È un brutto risveglio per quanti si sono illusi che la ritirata delle forze armate dispiegate dall’Occidente per vent’anni (2001-2021) in un teatro lontanissimo e ostile come quello afghano, rappresentasse davvero l’inizio di un’era di pace. Per due ragioni fondamentali: il mondo è sempre in guerra e soprattutto c’è già chi, come il presidente americano Joe Biden, prefigura le guerre di domani.
Ma procediamo con ordine. Innanzitutto le guerre di oggi. L’elenco, purtroppo, è lunghissimo: dalla Siria alla Birmania, dall’Ucraina alla Libia. Per non parlare delle “guerre dimenticate” su cui la Caritas e i media cattolici, in splendido isolamento, hanno sempre tenuto i riflettori accesi. Soprattutto in Africa, eterna cenerentola della politica internazionale. Al continente africano spetta il triste primato, ma l’Asia non è da meno.
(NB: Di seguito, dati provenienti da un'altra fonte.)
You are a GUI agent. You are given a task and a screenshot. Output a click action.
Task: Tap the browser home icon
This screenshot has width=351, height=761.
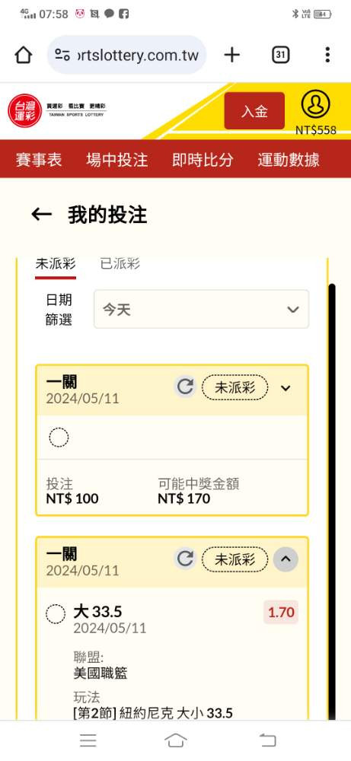[24, 56]
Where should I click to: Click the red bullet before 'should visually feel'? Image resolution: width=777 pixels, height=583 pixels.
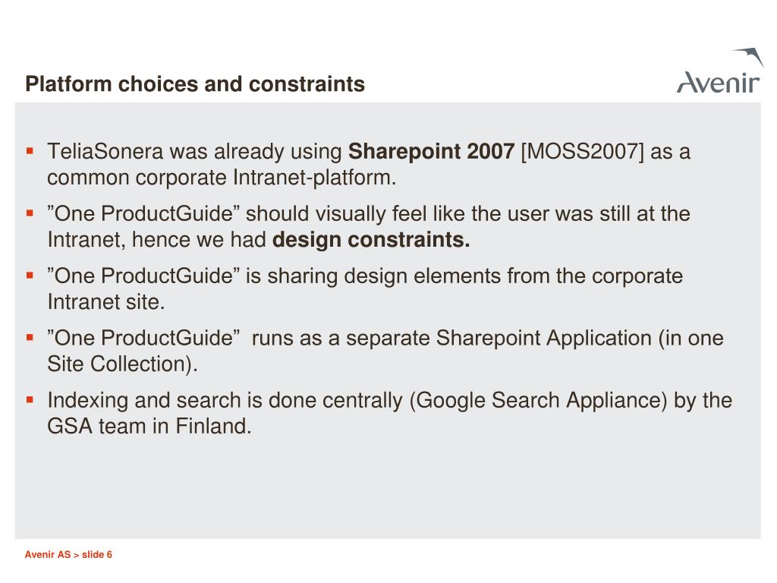tap(30, 213)
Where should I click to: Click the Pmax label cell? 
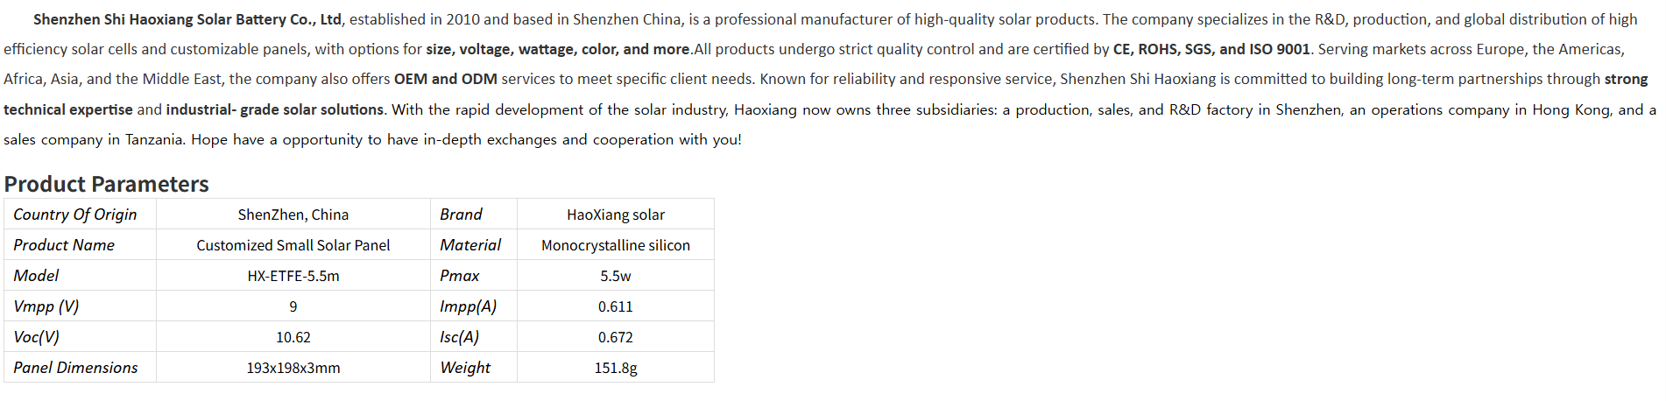point(460,276)
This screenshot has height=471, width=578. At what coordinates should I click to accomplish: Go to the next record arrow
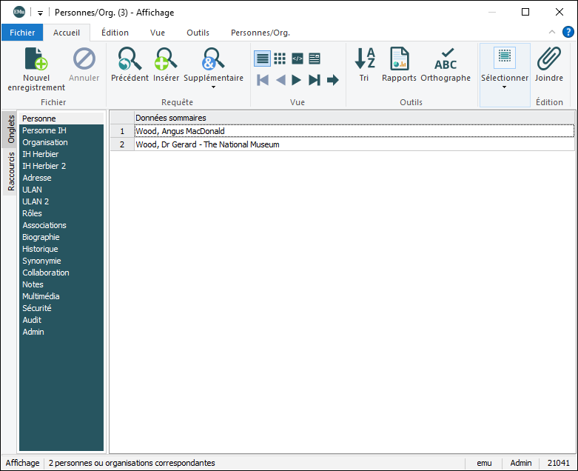297,80
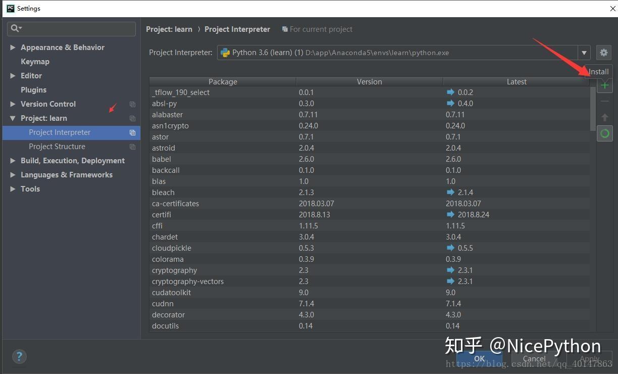The height and width of the screenshot is (374, 618).
Task: Click the magnifier icon in the settings search box
Action: tap(15, 29)
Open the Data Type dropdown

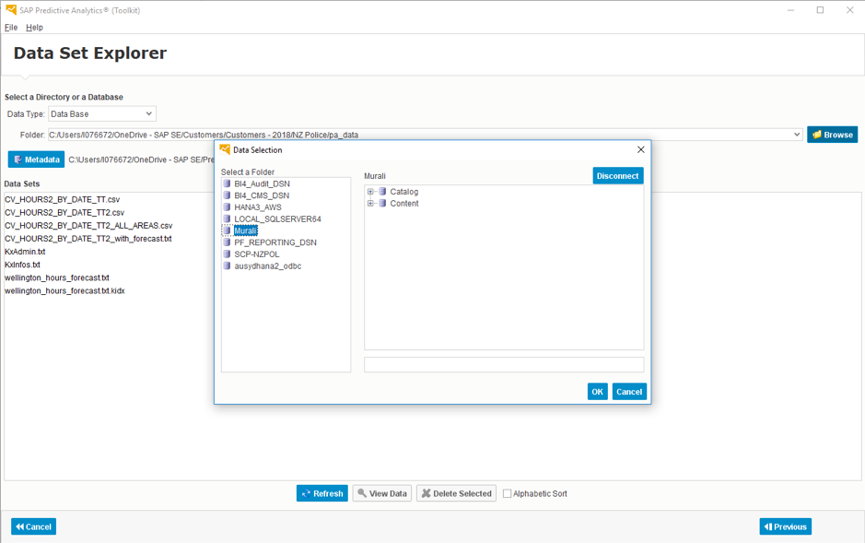148,114
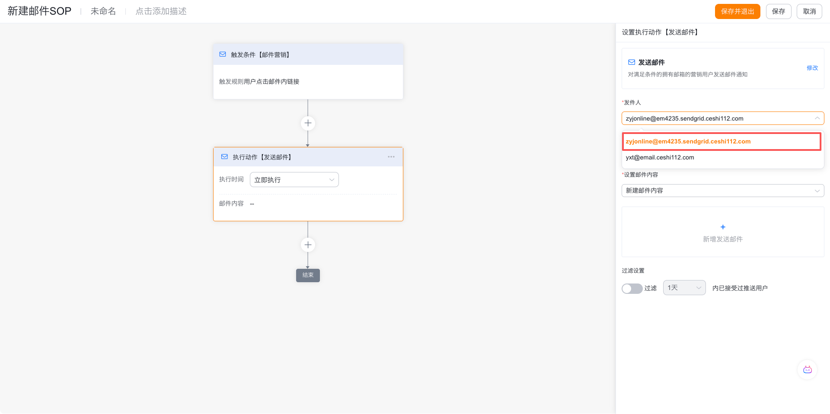The width and height of the screenshot is (830, 414).
Task: Open the three-dot menu on action card
Action: [x=391, y=157]
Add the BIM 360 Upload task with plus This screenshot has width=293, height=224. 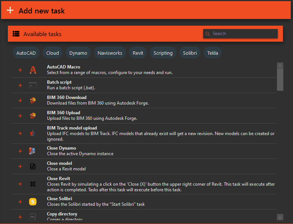point(20,116)
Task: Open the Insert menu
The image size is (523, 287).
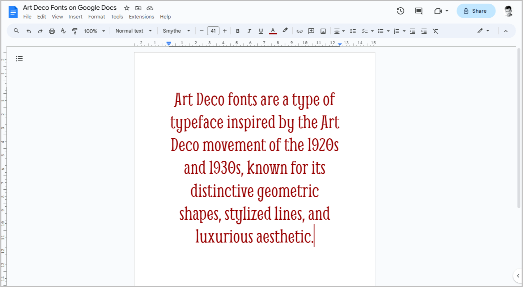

Si tratta di guerre e conflitti di cui non abbiamo il bollettino quotidiano delle vittime e che raramente guadagnano le prime pagine. Ma sono popoli e persone spesso in balia delle guerre civili e dimenticati da tutti. Guerre e conflitti da cui l’Occidente si tiene lontano, salvo finanziare una delle parti in campo in base ai propri interessi nazionali o vendere armi e materiali bellici. Per poi pagarne le conseguenze quando masse incontrollate di profughi si muovono soprattutto in direzione dell’Europa.
È forse soprattutto a queste realtà che non sono sotto i riflettori dell’opinione pubblica internazionale che pensa il segretario dell’Onu quando esorta a “scegliere la pace come unica opzione per riparare il nostro mondo distrutto”. Prima che sia troppo tardi e la natura, con la sua forza distruttrice, si schieri definitivamente contro l’umanità. Perché se c’è una guerra non dichiarata, ma quanto mai pericolosa e distruttiva, è quella delle forze naturali che si ribellano all’impatto scellerato dell’uomo sugli equilibri naturali. È quello che spinge Guterres ad affermare che “è tempo di ricostruire il nostro mondo e di fare la pace con la natura”. In fondo è esattamente quello che Papa Francesco chiede al mondo intero quando sostiene che “tutto è connesso” e che l’umanità si trova ad un bivio: scegliere la pace e lo sviluppo sanando le ferite dell’ambiente, oppure condannarsi allo spegnimento lento e inesorabile del pianeta, cioè dell’unico luogo in cui ci è dato di vivere.
Ecco perché appaiono preoccupanti le mosse del presidente americano quando prefigura le guerre di domani, combattute dalle macchine (i droni ne sono solo l’avanguardia) e dalle armi elettroniche. E lo sguardo va immediatamente all’estremo Oriente e al gigante cinese. In questo orizzonte va inquadrato il recentissimo accordo (Aukus) fra Stati Uniti, Gran Bretagna e Australia per la difesa dell’area del Pacifico. Con il corollario della crisi dei sottomarini a reattore nucleare venduti dagli Usa all’Australia. Dunque, l’America di Biden si prepara, sono parole del presidente “ad affrontare il XXI secolo e le sue minacce in rapida evoluzione”.
Uno scenario che contraddice le aspirazioni dell’Onu a promuovere un tempo di pace per vincere la guerra della distruzione ambientale e piuttosto sembra preconizzare un futuro segnato da due tipi di guerre: quelle dei poveri (per l’acqua e il cibo) e quelle dei ricchi (per le preziose materie prime necessarie al dominio economico). Un incubo che, a cominciare da oggi, speriamo di evitare alle future generazioni. Se solo i combattenti di tutto il mondo ne avessero consapevolezza, sicuramente ordinerebbero l’immediato “cessate il fuoco”.